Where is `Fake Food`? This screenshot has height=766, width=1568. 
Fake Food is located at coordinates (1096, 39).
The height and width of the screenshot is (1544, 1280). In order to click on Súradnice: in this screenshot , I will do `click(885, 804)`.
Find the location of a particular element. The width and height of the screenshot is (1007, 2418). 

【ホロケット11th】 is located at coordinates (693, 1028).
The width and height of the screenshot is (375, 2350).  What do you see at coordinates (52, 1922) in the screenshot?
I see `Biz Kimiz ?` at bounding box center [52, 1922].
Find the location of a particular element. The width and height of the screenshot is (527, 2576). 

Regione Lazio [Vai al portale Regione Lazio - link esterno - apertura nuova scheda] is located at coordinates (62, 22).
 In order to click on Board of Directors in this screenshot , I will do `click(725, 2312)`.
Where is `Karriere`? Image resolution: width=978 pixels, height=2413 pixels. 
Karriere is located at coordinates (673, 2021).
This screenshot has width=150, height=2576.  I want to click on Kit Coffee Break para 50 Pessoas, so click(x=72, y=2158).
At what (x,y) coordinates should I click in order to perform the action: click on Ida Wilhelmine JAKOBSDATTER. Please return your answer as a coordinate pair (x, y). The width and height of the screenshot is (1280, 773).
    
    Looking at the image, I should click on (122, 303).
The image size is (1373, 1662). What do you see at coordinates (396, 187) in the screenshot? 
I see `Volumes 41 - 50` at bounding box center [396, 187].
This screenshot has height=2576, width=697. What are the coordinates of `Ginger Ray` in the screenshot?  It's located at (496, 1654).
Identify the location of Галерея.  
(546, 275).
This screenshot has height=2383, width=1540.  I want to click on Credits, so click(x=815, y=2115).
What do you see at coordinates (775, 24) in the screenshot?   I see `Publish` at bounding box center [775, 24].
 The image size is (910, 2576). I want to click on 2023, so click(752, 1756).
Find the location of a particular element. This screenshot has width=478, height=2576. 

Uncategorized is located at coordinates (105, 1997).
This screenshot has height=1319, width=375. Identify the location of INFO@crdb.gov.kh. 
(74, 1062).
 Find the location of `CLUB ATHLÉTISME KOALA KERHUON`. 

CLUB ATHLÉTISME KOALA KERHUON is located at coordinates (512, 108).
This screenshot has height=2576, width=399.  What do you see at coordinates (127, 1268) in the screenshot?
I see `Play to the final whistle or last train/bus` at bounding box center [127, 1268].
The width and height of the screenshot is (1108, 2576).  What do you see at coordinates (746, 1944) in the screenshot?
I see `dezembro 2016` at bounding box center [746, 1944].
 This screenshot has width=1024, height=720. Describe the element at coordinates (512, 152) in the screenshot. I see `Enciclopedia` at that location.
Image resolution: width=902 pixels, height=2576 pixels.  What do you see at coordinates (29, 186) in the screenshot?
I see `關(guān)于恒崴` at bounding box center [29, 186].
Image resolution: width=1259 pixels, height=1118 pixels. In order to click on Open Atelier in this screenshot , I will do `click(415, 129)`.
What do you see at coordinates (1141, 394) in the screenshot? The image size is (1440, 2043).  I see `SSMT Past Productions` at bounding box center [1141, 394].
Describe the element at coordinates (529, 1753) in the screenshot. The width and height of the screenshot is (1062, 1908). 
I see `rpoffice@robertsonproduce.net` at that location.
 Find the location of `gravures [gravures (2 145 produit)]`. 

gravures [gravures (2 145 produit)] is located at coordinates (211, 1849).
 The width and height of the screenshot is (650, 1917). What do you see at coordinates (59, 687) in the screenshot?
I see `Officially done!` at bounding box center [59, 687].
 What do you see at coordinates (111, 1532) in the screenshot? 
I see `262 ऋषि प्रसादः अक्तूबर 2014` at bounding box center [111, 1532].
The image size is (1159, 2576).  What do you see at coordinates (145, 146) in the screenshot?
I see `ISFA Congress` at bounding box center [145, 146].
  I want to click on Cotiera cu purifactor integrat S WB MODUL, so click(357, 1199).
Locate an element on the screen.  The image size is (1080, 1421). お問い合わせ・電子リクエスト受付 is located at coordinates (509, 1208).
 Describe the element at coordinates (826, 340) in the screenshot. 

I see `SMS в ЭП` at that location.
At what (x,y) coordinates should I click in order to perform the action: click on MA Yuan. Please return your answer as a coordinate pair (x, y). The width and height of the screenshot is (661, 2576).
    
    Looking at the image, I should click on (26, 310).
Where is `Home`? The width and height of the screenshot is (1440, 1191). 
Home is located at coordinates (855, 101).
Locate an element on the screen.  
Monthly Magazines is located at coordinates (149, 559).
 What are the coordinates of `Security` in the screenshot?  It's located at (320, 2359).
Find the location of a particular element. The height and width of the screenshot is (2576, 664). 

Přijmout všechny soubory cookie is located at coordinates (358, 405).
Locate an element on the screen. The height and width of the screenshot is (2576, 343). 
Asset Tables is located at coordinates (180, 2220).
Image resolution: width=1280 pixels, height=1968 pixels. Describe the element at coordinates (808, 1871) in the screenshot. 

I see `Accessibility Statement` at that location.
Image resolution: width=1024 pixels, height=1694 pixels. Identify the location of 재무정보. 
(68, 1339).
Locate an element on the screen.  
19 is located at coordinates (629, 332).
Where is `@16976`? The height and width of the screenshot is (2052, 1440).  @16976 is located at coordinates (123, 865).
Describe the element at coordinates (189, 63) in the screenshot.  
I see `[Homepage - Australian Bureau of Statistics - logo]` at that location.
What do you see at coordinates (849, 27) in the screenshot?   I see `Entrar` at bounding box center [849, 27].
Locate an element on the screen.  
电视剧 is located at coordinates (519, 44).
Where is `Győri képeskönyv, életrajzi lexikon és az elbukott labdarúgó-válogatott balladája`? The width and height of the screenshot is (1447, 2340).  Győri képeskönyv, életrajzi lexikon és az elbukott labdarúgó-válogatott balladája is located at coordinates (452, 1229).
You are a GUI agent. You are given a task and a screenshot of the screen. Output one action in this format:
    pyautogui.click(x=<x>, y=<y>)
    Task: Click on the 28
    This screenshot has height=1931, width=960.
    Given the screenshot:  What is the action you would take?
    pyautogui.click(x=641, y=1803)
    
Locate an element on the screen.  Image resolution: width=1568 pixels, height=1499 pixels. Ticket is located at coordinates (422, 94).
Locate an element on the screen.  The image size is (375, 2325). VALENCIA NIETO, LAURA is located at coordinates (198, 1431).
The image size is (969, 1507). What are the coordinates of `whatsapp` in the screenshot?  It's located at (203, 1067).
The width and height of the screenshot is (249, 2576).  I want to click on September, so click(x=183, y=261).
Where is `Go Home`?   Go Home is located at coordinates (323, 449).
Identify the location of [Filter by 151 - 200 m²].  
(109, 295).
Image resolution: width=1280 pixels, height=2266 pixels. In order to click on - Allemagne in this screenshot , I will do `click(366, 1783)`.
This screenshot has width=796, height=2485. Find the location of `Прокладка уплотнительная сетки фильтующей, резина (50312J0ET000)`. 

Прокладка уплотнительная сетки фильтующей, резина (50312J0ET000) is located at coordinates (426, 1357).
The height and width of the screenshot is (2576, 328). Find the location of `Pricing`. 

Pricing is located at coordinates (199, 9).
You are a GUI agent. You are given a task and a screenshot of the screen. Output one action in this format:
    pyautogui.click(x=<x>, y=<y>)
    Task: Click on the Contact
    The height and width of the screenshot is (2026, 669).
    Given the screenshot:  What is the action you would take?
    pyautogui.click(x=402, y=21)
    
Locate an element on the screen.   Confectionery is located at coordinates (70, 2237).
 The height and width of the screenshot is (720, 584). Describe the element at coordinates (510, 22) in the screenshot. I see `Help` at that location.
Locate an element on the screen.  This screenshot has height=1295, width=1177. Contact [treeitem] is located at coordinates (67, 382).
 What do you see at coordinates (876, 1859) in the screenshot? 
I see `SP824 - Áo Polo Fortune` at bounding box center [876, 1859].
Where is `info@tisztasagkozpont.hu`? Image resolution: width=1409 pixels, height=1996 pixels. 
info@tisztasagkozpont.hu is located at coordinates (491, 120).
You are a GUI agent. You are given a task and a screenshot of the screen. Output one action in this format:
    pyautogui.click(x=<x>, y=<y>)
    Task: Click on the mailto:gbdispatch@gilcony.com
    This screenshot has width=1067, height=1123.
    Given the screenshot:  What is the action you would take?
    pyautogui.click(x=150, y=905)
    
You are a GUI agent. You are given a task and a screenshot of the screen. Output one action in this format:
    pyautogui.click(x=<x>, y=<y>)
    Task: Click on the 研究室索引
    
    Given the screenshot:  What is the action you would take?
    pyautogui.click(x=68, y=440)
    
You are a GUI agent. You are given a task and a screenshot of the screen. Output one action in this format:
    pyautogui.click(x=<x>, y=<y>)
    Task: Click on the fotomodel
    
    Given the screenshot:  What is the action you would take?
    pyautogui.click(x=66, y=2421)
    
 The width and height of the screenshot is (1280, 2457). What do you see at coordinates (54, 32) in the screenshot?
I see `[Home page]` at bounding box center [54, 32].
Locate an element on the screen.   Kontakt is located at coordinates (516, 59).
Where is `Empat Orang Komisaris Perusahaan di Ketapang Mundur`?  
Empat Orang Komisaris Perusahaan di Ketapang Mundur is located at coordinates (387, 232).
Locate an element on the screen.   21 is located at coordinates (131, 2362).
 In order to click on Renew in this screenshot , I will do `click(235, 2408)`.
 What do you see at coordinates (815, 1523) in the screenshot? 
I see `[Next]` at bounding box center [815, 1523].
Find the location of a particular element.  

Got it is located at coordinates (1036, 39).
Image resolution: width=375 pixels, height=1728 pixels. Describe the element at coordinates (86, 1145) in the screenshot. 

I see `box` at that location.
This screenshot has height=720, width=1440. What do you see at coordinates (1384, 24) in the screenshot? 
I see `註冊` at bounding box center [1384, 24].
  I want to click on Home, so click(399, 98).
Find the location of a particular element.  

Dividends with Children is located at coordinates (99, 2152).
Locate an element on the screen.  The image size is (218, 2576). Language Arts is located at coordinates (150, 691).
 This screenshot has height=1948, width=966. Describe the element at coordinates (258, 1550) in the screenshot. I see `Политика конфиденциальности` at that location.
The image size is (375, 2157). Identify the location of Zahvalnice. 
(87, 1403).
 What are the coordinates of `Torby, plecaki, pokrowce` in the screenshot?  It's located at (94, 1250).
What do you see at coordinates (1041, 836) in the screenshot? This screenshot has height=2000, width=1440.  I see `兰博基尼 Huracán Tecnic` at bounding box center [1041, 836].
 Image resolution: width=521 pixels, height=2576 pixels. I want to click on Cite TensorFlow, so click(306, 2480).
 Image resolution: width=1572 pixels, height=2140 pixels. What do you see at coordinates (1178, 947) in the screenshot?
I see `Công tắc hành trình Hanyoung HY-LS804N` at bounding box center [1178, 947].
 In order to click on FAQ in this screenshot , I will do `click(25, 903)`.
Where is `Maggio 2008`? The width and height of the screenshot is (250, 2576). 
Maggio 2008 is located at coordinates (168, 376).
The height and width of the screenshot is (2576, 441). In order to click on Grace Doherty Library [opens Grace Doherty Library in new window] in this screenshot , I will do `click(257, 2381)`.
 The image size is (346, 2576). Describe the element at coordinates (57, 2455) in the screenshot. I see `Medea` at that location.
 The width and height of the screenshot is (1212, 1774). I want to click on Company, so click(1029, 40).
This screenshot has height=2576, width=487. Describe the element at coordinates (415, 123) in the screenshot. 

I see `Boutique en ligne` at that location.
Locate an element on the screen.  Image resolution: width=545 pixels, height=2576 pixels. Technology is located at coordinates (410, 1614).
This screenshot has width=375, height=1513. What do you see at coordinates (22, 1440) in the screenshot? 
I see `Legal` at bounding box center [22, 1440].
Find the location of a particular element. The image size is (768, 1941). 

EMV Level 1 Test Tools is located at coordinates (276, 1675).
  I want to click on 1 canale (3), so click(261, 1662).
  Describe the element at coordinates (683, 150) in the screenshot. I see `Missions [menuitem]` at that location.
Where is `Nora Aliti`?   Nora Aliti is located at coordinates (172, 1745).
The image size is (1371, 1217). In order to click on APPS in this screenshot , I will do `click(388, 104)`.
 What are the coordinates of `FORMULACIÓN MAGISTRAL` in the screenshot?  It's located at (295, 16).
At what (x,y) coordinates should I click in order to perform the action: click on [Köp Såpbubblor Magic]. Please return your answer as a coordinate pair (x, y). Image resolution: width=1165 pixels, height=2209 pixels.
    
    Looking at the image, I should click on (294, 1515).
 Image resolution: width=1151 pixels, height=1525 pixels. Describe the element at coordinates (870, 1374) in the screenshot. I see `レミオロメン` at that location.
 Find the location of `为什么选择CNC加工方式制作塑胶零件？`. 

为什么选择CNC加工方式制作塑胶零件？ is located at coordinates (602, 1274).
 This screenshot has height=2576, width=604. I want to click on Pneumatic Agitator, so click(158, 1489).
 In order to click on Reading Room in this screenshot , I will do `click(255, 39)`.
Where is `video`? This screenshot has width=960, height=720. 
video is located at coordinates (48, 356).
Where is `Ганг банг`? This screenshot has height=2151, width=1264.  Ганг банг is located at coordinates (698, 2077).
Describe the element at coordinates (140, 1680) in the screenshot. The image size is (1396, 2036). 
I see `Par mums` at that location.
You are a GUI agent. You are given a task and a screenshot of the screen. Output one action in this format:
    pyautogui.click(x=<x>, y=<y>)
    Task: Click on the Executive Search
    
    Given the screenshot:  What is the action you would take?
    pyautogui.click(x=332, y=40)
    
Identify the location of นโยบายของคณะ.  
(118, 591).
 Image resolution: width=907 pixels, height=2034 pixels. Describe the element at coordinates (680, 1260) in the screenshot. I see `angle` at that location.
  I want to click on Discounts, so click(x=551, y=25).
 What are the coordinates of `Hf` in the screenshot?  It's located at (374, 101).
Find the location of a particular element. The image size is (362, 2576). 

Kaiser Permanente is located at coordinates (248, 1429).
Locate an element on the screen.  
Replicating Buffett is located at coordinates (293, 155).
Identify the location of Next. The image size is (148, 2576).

The exercise: Identify every line in the records above that contains the word "сетки", and copy each of those lines in full.

Answer to this task:
This screenshot has width=796, height=2485. Find the location of `Прокладка уплотнительная сетки фильтующей, резина (50312J0ET000)`. 
Прокладка уплотнительная сетки фильтующей, резина (50312J0ET000) is located at coordinates (426, 1357).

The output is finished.